A internet só intensificou a
coisa. Textos na forma de blogs, artigos, resenhas, comentários, artes e
autores anônimos surgiram aos milhares em todas as partes do mundo, ao mesmo
tempo, e praticamente acessíveis a todos que tenham um computador ou um
celular. As redes sociais não escaparam, e é um intenso trânsito de informações
escritas enviadas para todos os lados. Até mesmo o Twitter apostou na limitação
do número de caracteres acreditando que informações reduzidas seriam bem mais
populares. Mas a criatividade dos usuários ultrapassa as imposições que limitam
o número de palavras. Se é pra passar mensagem, que seja na quantidade que
achar necessário: e segue o fio!
Você lê constantemente, o tempo
todo. Tudo escrito. Ora e meia um áudio aqui e ali, mas nada substitui
verdadeiramente a expressão textual, discreta, informativa. Até imagens
precisaram ser carregadas de um texto com significado. Os memes são a prova
viva disso. Não tem hoje como viver sem textos. E por isso, eu afirmo
categoricamente que estamos lendo mais, muito mais.

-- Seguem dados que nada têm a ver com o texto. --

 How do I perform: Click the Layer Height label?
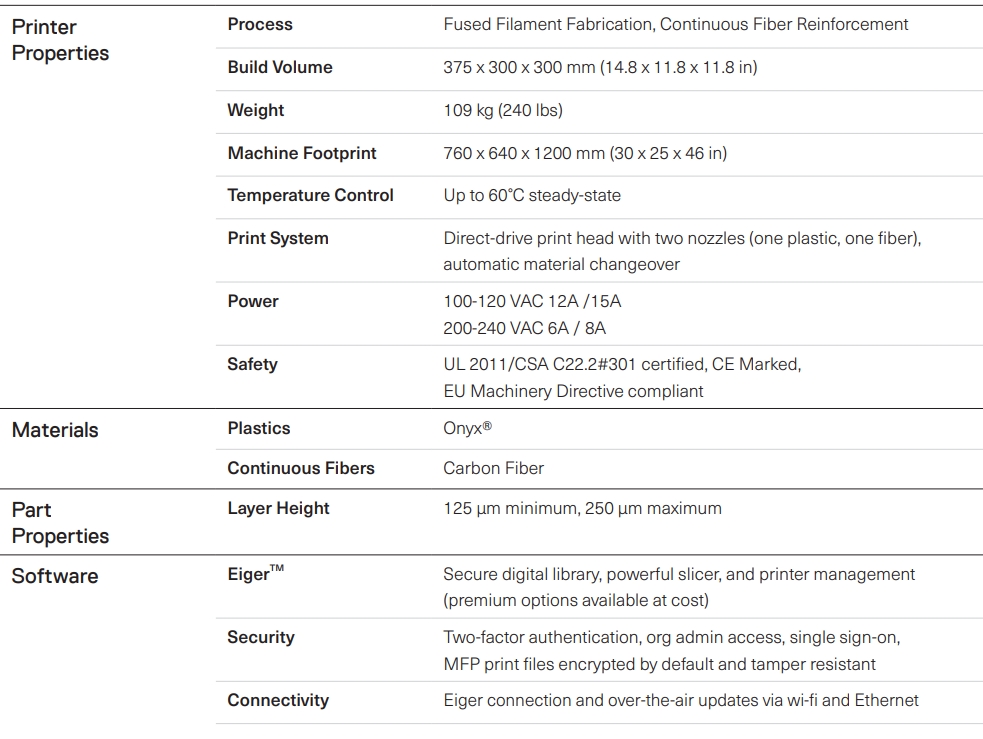point(278,508)
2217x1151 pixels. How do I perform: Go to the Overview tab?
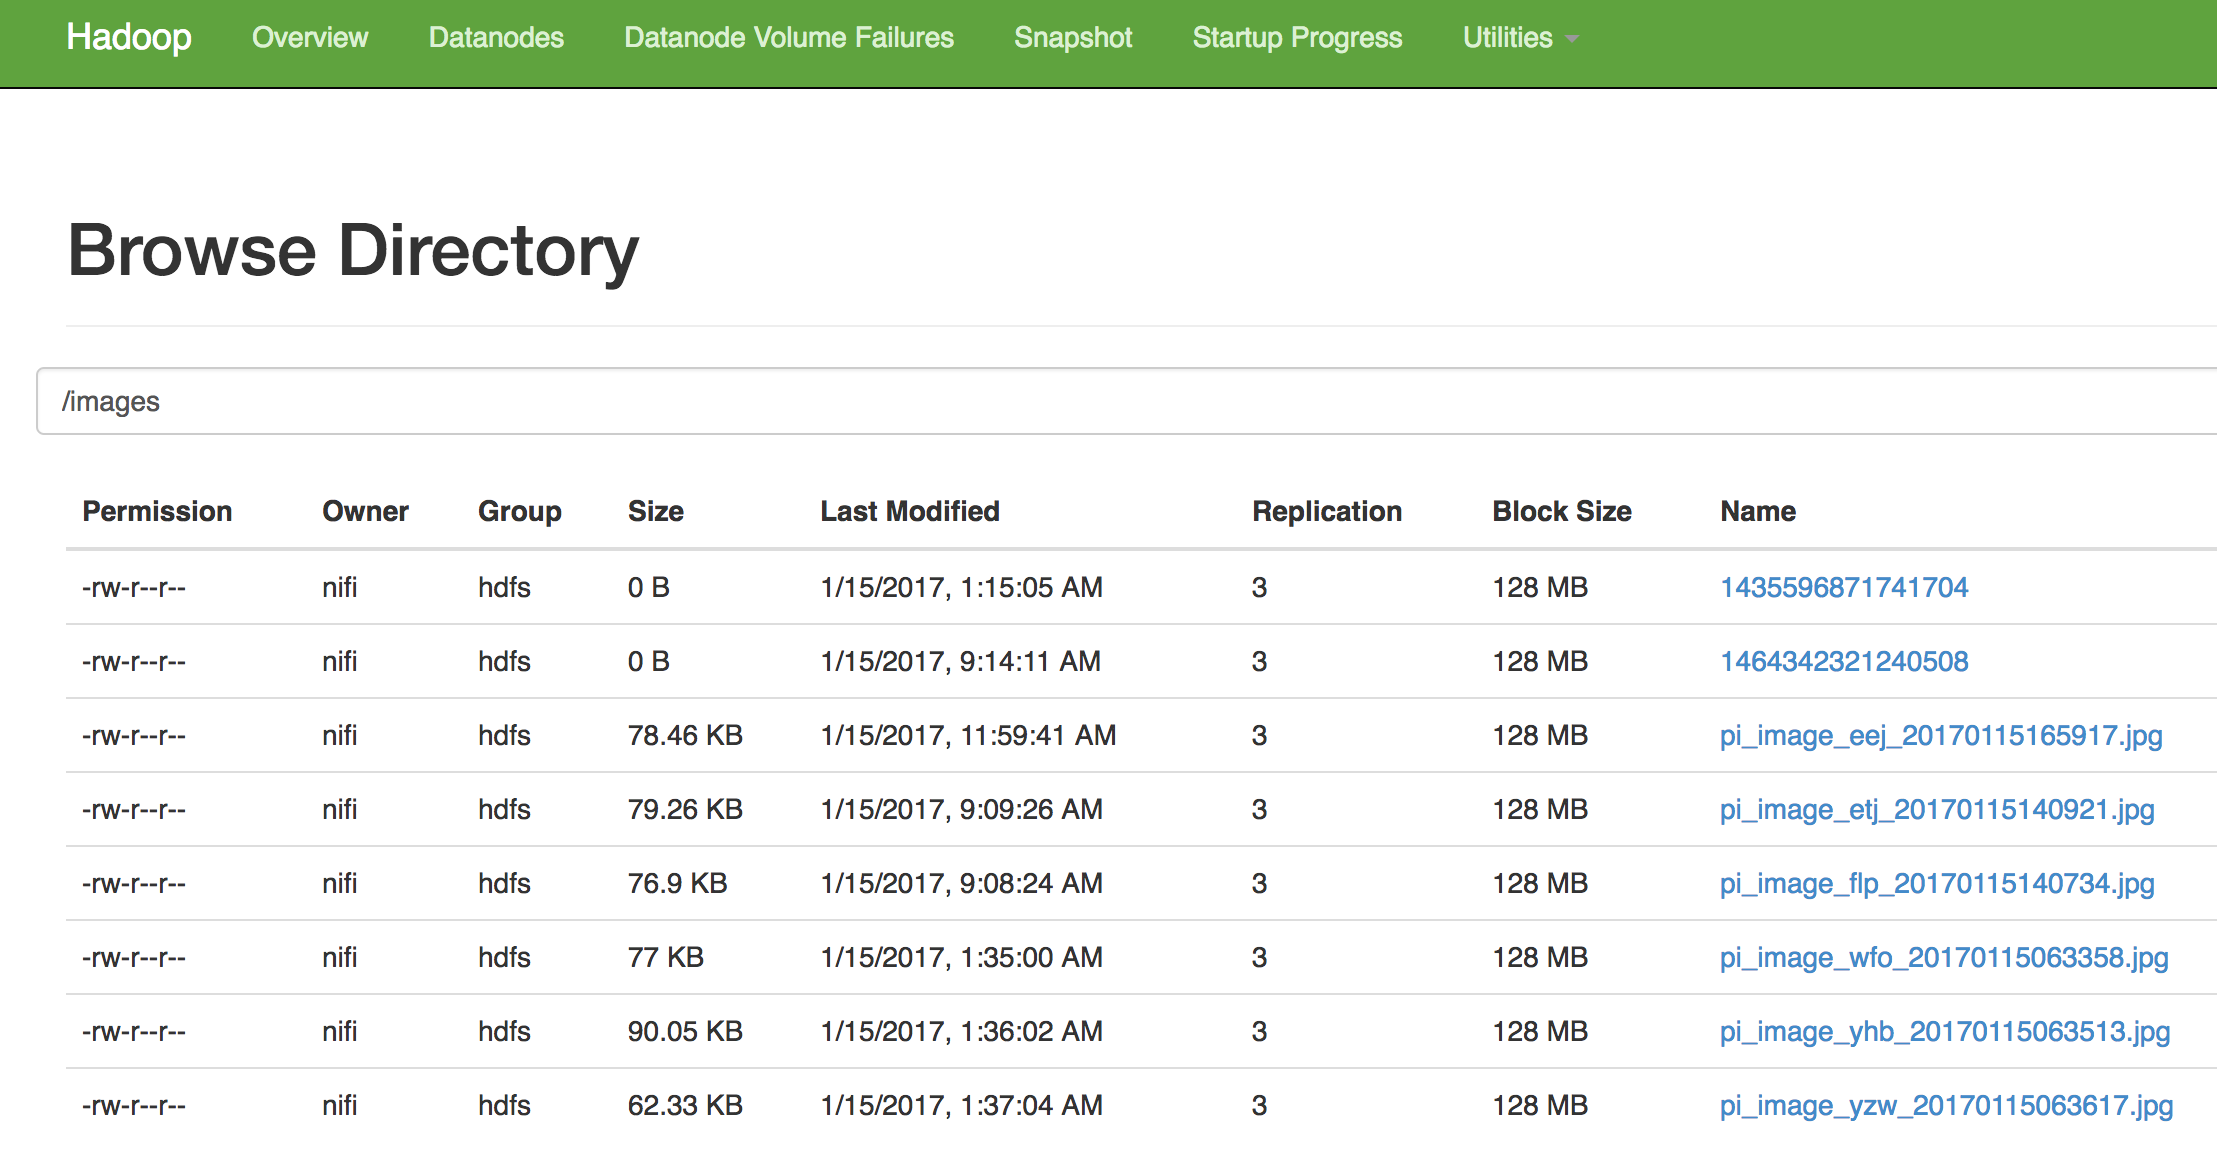310,38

Agora vem o outro lado da moeda...
Nossas leituras se tornaram superficiais
e pouco úteis. Nossas motivações para ler com mais profundidade de forma a
entender melhor alguma coisa estão perdendo terreno para uma súbita tendência
que temos em não prestar atenção em algo que não seja continuamente atraente. E
isso não tem nada de positivo. Como havia dito antes, no meu outro texto, quando
falamos que nossa sociedade está lendo menos nos referimos explicitamente a livros.

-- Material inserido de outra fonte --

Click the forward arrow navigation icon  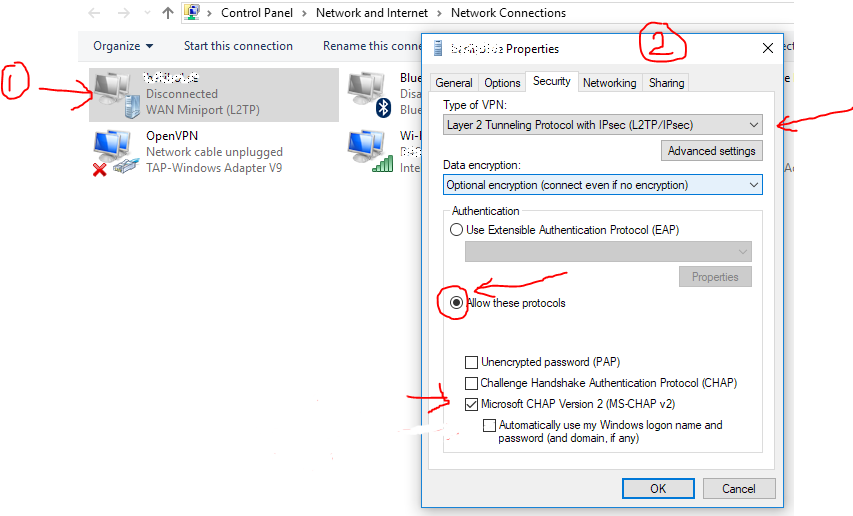click(x=123, y=14)
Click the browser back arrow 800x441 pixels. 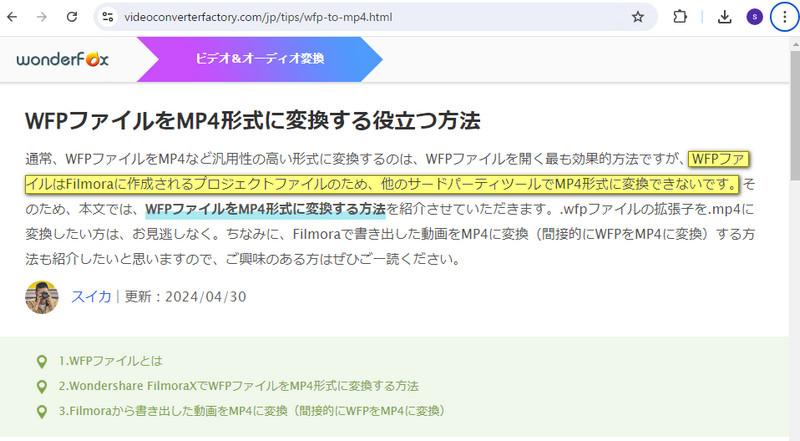coord(16,17)

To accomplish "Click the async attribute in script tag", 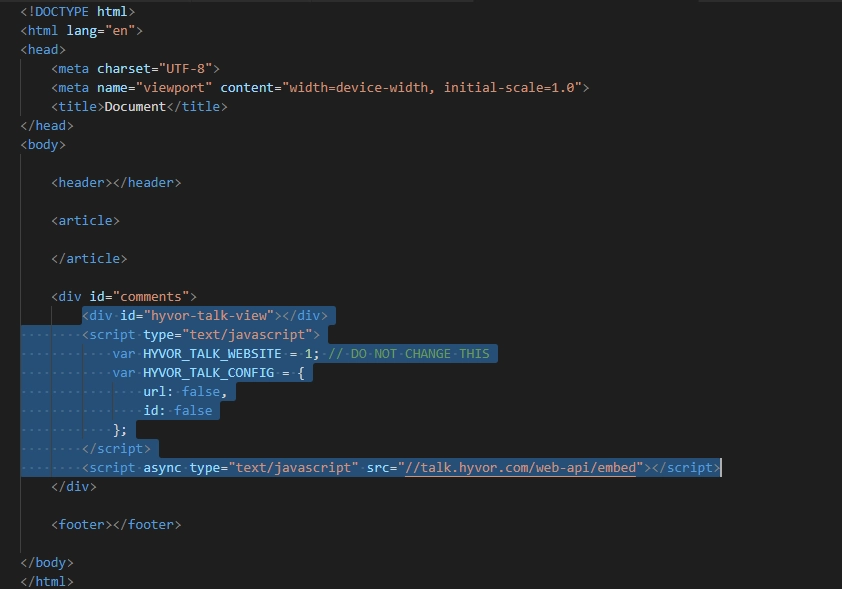I will pyautogui.click(x=162, y=468).
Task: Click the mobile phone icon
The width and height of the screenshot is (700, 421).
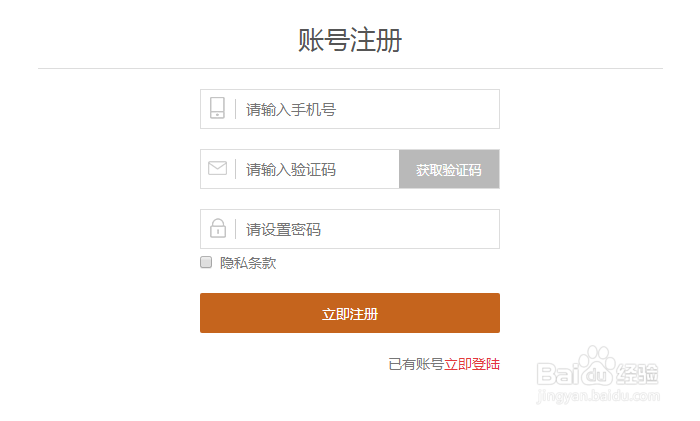Action: [217, 108]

Ainda fazemos avaliações de frequência de leitura baseado em um ponto de vista
de que sua fonte é o livro (quantos livros você leu neste ano?) e isso
subestima nosso cotidiano diário na qual há sempre alguma coisa que precisa ser
lida, em algum lugar.
Estamos perdendo o hábito salutar
de dedicar algumas horas para ler um livro. Uma leitura compassada e pensada,
refletida, tem o poder de mudar pessoas. Estimular o raciocínio, alimentar
nosso cérebro de informações úteis, ponderadas, nos tornar mais críticos, e
mais equilibrados. Ou pode nos fazer relaxar, navegando por todos os gêneros,
dos romances aos mistérios policiais ou o terror. Mas não é isso que está acontecendo.
Senti esse problema durante a
pandemia. Em um determinado momento, não consegui reforçar meu estímulo para
minhas leituras habituais. Fui aos poucos escanteando meus livros e, como consequência,
intensificando minha atenção para notícias gerais, fofocas, temas políticos, e
tudo o que ainda tem nos conturbado. Percebi então que estava me tornando cada
vez menos racional e bem mais passional quando parava em alguma informação que
alimentava minhas convicções. E lendo-as, me tornava ainda menos crítico, e
mais intempestivo. Cheguei a desenvolver ansiedade por causa dessas notícias. Felizmente,
consegui perceber isso. E tenho retornado gradativamente a uma leitura mais
saudável e bem mais acolhedora.
Nós estamos lendo mais, mas não
estamos lendo bem.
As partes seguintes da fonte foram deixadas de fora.